Feriel Bouatta - Entre nationalisme culturel et projet moderniste : les contours de l’émancipation des femmes dans l’Algérie postcoloniale Des parcours féminins d’autonomie à Alger

ESPO Louvain-La-Neuve, Mons

02 septembre 2022

10h

Louvain-la-Neuve

LECL 60

Le Recteur de l'Université catholique de Louvain fait savoir que

Feriel Bouatta

soutiendra publiquement sa dissertation pour l'obtention du titre de Docteur en sciences politiques et sociales

Entre nationalisme culturel et projet moderniste : les contours de l’émancipation des femmes dans l’Algérie postcoloniale - Des parcours féminins d’autonomie à Alger

Abstract

Beyond the traditional models of femininity promoted in nationalist and Islamic discourses and endogenous feminist movements, new models of femininity are being formed in Algeria by active, urban, graduate, and veiled women.

This thesis focuses on the appearance of this new category of women in the city of Algiers. The work falls within a sociohistorical context of re-Islamization, postcolonialism, and a modernization process prompted from above. The latter profoundly modified traditional attachments and led to new identities while relying on the reification of supposedly authentic patriarchal values, which are associated mainly with women's status.

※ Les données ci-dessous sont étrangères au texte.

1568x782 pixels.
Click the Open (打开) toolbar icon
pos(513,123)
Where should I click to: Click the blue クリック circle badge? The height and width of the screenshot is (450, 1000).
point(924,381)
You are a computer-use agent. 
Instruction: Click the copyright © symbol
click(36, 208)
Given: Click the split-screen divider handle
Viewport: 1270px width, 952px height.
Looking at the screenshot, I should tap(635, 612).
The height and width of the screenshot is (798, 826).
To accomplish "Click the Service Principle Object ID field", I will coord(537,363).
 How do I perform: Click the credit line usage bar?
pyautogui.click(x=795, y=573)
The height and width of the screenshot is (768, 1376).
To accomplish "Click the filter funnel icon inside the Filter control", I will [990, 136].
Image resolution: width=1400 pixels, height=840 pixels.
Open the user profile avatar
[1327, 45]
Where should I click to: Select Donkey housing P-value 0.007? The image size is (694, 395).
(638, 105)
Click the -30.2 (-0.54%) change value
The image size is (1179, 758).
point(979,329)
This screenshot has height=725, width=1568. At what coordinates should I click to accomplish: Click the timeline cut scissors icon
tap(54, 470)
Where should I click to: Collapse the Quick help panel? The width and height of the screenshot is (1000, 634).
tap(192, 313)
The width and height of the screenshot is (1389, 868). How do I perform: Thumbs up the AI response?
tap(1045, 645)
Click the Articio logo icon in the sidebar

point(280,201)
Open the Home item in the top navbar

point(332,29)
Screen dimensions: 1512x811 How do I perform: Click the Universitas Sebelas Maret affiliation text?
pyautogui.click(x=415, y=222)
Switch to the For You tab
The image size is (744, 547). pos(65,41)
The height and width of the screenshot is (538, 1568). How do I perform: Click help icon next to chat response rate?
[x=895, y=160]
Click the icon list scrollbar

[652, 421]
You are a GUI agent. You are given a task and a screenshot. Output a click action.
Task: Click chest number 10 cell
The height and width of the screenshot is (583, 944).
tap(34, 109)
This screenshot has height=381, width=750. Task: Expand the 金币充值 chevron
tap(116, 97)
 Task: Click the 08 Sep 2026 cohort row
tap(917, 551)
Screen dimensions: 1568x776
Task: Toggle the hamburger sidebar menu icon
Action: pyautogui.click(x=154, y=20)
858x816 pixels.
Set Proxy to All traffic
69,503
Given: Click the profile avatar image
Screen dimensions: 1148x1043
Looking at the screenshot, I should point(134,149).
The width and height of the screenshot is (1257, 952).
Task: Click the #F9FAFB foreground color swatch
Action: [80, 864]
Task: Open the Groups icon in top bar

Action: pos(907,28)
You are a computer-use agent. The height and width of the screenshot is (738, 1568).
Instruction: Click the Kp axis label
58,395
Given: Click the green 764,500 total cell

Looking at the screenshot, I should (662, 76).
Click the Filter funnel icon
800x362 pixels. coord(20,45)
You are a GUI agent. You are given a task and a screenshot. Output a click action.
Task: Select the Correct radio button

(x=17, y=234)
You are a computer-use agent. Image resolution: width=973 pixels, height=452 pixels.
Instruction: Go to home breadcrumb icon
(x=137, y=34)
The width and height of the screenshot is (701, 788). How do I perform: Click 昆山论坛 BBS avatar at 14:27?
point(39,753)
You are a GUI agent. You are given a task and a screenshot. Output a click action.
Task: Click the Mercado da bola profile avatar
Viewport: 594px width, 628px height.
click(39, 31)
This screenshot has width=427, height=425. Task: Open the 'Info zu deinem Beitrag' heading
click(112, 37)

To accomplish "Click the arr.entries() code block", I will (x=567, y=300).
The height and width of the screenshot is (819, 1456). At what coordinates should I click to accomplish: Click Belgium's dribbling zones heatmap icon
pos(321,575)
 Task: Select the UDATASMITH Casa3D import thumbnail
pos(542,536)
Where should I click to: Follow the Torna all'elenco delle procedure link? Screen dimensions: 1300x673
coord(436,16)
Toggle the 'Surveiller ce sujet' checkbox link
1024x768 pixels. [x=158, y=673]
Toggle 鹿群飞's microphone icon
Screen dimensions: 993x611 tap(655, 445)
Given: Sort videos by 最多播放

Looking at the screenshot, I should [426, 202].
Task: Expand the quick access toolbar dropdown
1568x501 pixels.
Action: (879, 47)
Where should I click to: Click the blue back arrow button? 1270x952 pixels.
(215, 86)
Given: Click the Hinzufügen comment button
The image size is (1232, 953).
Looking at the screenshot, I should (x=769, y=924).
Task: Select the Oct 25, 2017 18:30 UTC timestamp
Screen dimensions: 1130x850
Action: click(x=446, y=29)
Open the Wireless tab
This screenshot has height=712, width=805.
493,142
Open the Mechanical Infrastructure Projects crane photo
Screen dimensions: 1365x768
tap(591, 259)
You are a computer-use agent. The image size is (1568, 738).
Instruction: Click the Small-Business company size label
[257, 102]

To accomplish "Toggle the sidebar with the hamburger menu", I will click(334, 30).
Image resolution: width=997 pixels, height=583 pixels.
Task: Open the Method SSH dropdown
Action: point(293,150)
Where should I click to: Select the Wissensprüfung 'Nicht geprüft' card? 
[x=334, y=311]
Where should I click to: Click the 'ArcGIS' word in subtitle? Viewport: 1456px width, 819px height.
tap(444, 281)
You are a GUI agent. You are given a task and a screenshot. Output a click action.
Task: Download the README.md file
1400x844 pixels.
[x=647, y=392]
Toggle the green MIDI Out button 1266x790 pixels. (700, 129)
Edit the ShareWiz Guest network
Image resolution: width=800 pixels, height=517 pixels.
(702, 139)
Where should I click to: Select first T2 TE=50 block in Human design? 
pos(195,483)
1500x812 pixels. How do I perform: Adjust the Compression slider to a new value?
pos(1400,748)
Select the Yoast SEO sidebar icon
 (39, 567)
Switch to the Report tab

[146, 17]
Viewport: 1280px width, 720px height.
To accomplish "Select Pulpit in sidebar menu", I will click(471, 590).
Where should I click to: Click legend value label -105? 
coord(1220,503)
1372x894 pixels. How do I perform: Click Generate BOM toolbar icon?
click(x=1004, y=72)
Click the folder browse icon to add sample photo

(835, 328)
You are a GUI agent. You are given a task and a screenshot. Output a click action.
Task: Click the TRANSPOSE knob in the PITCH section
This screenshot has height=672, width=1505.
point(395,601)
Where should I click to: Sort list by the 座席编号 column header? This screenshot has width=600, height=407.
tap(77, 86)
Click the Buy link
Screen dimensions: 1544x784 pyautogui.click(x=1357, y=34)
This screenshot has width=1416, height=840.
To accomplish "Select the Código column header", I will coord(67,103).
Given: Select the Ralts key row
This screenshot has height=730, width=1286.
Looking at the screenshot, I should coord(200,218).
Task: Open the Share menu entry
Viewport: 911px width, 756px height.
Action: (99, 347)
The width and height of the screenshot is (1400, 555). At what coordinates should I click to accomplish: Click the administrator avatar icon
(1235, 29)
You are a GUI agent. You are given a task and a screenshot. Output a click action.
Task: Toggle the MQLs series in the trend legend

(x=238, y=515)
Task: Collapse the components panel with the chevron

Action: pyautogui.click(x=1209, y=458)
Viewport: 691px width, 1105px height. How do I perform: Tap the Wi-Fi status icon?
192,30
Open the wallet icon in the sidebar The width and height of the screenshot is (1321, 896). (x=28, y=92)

These femininities are characterized by their access to new social positions in a relative tension with gender assignments, giving rise to new social practices and modes of subjectivity that do not unfold following forms of protest or activism. However, their visible and widespread nature participates in the permanent process of boundaries renegotiation imposed by gendered norms. The extension of accepted behaviour for women will thus create new inclusion and exclusion norms in the gender order. Hence, emancipatory trajectories emerge without renouncing the feminine dispositions valued by the socio-cultural context to which they belong.

These trajectories are based on individuation processes, such as the pursuit of professional success, the adoption of mobile lives, and decision-making in the family while investing and renewing a complex relationship between femininity and appearance / sexual convenience, with the aim of preserving social reputation, that is to say, by staging a modest self.

Being, making, or becoming this type of woman implies a cost, for it requires significant efforts on the part of women: to succeed in their professional and domestic careers. These expectations are not required of men. Paradoxically, these fragmented feminity models participate in establishing a social representation of idealised women who are modest, virtuous/responsible, courageous, and believers, unlike men who are instead considered immature and irresponsible. Thus they become, in a way, the new muses manifesting a feminine triumphalism based on a differential vision of the sexes.

Résumé

Au-delà des modèles de féminités promues dans les discours nationalistes, dans les discours islamiques voire dans le mouvement féministe endogène, se constituent en Algérie de nouveaux modèles de féminités portés par des femmes actives, urbaines, universitaires et voilées.

Cette thèse porte précisément sur l’émergence de cette nouvelle catégorie de femmes dans la ville d’Alger. Elle s’inscrit dans un contexte socio-historique situé, marqué par la réislamisation, le postcolonialisme et par un processus de modernisation initié par le haut. Ce dernier a modifié en profondeur les attachements traditionnels en direction de nouvelles identités, tout en s'appuyant sur la réification des valeurs patriarcales supposées authentiques, lesquelles sont associées principalement au statut des femmes.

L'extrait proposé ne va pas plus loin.